The theory can be a bit more accessible – though like most things, it often
doesn't click for people until they get a chance to do it themselves.

The industry standard textbook, were something like that to exist, would be
Bob McCarthy's "Sound Systems: Design and Optimization: Modern Techniques and
Tools for Sound System Design and Alignment." [1] It's dense, but a great
read, and should be accessible for people with a decent knowledge of the
concepts behind FFT and basic signal analysis.

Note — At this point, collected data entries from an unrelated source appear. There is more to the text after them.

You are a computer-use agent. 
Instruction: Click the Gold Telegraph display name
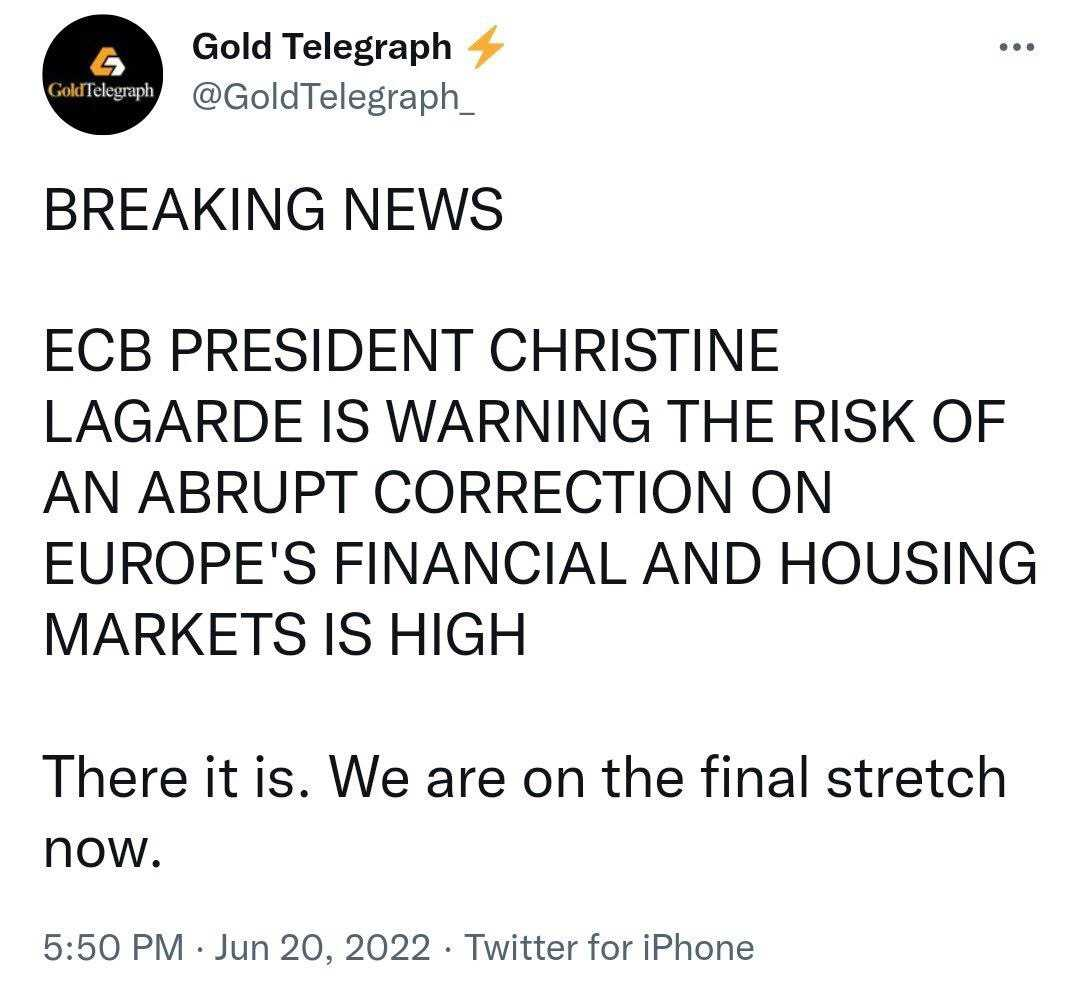click(x=322, y=47)
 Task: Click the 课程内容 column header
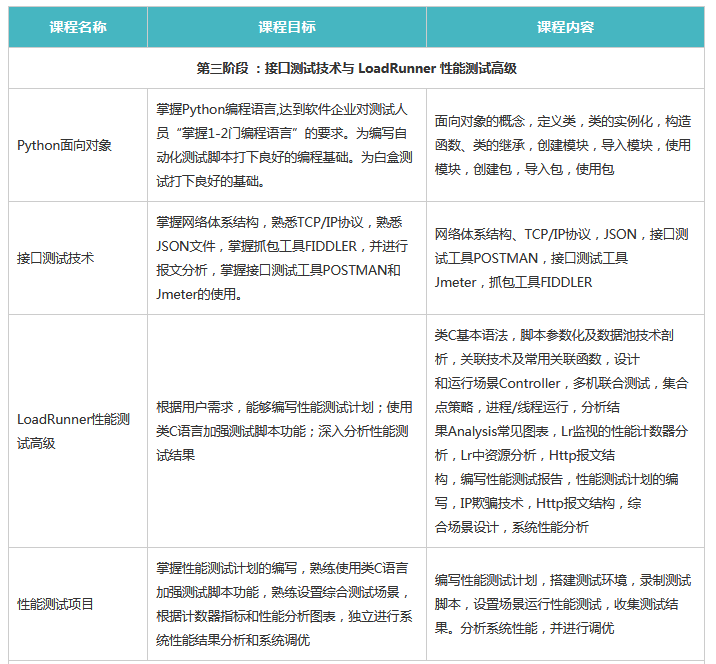point(565,27)
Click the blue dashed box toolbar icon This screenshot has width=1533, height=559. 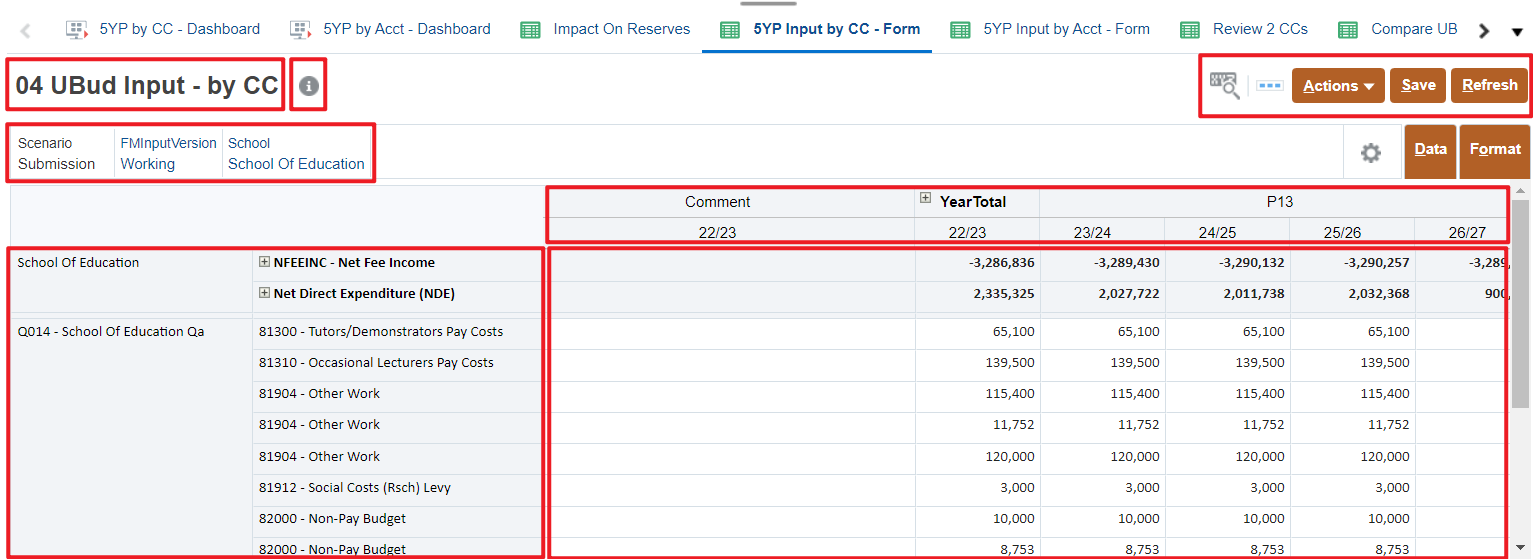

If you're just looking to play around a bit, you could try downloading a demo
of SMAART 7 [2] from Rational Acoustics. It's basically a soft dual-channel
FFT analyzer. We use it to compare a generated signal (usually in the form of
pink noise [3]) with a returned signal (a copy of that signal sent to a
speaker and returned to the analyzer through a reference microphone.) By
comparing these two signals, we learn basically all we need to about how sound
is acting in a given space: we know it's latency; it's frequency response due
to signal processing, the physical nature of the speaker cabinet, and air
loss; and it's phase response due to the same. The difficult part of the
process is interpreting that data and using it to make informed decisions
about how and where to modify signals and speaker positions.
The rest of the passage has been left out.